Speaker Biography

Peter Wilhelm

Director of the Naval Center for Space Technology at the U.S. Naval Research Laboratory (Ret.)

Peter Wilhelm

Director of the Naval Center for Space Technology at the U.S. Naval Research Laboratory (Ret.)

Peter Wilhelm is the Retired Director of the Naval Center for Space Technology at the U.S. Naval Research Laboratory (NRL). Throughout five decades of federal service at the Naval Research Laboratory (NRL), Peter Wilhelm has been involved in the development, deployment and operation of more than 95 satellites critical to the nation’s defense, its intelligence gathering capabilities and to major scientific advancements. Entering Navy civilian service in 1959, Wilhelm had a pivotal role in the country’s first surveillance satellite used during the Cold War.

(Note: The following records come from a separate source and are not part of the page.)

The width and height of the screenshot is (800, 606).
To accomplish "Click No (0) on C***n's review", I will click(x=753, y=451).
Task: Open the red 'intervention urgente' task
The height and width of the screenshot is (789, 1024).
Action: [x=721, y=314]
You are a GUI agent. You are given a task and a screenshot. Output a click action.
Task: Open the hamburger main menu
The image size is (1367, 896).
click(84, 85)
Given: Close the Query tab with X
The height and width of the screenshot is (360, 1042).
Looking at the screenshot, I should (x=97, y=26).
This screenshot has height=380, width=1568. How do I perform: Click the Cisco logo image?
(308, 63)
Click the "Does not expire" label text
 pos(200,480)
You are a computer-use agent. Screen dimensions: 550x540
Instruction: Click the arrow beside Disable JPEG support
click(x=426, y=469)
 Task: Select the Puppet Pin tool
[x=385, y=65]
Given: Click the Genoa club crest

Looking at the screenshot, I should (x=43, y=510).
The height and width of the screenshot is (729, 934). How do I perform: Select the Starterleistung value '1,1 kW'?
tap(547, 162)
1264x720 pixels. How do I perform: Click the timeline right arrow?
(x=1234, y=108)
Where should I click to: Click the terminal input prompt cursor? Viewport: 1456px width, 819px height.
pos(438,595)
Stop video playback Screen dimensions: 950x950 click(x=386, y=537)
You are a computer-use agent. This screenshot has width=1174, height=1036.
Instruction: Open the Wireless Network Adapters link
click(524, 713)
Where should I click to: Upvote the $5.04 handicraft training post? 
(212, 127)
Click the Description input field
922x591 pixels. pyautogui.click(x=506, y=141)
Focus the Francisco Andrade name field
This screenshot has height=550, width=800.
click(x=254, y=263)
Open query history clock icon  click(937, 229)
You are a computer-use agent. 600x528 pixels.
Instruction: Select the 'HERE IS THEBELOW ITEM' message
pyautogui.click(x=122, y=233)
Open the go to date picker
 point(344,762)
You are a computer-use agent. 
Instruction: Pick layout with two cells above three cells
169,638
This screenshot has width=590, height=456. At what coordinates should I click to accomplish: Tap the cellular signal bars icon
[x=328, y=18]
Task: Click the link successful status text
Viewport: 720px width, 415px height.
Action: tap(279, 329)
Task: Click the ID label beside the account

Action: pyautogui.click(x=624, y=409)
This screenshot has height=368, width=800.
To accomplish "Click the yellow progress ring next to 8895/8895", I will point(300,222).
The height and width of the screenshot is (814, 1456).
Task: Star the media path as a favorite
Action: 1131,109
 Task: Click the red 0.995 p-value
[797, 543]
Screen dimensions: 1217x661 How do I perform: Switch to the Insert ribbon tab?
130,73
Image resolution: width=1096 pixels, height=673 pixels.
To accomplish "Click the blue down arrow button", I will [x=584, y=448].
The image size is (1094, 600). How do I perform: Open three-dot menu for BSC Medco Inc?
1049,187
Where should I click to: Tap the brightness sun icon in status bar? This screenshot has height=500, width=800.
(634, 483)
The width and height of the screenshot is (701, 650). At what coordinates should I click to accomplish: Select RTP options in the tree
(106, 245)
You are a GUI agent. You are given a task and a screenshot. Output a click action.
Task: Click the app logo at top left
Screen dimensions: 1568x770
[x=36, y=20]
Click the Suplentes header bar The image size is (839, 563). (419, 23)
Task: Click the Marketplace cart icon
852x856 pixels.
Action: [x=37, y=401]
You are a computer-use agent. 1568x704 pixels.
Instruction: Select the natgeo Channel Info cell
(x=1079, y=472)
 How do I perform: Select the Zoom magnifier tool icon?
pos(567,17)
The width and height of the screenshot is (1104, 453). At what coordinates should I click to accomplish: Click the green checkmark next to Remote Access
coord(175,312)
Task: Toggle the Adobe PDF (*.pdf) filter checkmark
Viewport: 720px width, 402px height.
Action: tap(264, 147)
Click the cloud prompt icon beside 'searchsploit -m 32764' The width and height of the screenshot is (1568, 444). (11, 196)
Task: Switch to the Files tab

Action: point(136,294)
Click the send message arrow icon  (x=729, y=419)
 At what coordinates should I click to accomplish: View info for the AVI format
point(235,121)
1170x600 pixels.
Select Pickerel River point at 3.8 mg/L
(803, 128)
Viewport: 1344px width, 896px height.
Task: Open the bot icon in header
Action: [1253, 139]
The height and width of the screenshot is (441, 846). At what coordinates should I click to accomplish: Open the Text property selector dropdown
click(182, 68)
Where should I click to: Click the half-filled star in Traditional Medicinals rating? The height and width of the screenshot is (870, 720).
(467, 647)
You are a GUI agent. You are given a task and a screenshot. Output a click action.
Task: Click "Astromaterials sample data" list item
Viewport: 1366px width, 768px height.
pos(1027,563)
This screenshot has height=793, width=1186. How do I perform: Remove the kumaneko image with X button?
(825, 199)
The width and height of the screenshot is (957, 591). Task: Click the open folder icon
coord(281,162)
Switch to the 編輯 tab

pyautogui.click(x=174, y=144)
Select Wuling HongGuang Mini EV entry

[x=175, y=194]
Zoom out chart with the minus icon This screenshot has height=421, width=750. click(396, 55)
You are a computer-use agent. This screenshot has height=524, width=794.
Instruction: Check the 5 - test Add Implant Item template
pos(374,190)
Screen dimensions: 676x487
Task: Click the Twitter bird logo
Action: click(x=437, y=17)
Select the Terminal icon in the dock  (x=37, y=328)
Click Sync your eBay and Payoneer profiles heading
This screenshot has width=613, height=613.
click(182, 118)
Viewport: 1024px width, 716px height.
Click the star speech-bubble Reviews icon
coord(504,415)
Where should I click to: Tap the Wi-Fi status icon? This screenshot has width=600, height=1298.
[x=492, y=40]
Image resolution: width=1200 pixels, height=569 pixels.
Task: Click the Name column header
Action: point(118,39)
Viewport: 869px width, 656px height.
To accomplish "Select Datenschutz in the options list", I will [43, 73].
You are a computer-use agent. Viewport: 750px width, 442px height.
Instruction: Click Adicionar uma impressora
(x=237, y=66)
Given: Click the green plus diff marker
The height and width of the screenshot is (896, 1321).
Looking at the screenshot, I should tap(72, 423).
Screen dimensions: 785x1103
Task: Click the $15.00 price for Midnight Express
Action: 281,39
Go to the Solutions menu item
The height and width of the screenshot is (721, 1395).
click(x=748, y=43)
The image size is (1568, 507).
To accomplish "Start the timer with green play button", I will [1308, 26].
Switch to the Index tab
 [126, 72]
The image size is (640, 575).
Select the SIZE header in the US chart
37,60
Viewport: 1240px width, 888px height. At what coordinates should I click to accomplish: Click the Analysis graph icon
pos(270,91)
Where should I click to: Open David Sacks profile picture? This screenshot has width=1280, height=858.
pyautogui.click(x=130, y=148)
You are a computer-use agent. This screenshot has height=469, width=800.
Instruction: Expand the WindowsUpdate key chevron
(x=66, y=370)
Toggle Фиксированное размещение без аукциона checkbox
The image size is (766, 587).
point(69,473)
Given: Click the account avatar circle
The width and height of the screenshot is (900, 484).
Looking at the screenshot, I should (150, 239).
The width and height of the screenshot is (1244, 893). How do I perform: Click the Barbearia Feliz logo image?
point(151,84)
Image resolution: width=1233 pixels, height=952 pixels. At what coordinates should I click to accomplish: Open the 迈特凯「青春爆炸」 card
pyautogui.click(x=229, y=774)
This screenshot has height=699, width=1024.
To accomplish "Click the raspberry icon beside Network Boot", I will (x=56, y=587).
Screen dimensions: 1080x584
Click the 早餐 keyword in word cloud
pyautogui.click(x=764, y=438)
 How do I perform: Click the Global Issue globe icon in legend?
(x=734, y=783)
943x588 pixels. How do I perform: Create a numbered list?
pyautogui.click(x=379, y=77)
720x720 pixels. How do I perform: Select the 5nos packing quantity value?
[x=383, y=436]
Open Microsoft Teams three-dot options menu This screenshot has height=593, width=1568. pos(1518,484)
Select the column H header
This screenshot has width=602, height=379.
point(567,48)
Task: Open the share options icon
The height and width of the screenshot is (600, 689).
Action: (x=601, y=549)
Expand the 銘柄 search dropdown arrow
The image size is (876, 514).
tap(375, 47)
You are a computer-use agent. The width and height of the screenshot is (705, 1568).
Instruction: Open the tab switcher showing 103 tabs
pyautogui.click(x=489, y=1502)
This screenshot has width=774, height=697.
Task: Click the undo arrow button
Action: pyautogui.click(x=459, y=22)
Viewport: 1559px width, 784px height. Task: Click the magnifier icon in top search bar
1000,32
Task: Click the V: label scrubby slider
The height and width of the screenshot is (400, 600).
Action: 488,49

He led the development of a series of satellites that demonstrated the use of atomic clocks to improve shipboard navigation, and this effort resulted in NRL developing and launching the first GPS satellite. This breakthrough led to a constellation of GPS satellites that now provide accurate location for everything from cell phones to automobiles, aircraft and ships at sea. He was deeply involved with the Clementine, a satellite that mapped the surface of the Moon and collected more than 1.2 million images. Analysis of these data led NRL to postulate the presence of water on the Moon, a hugely important discovery that was validated with several successive NASA satellites and now significantly increases the feasibility of a manned Moon base. Another satellite under Wilhelm’s umbrella has provided the National Oceanic and Atmospheric Administration with the means of measuring global weather patterns and determining wind speed and direction over the world’s oceans from space.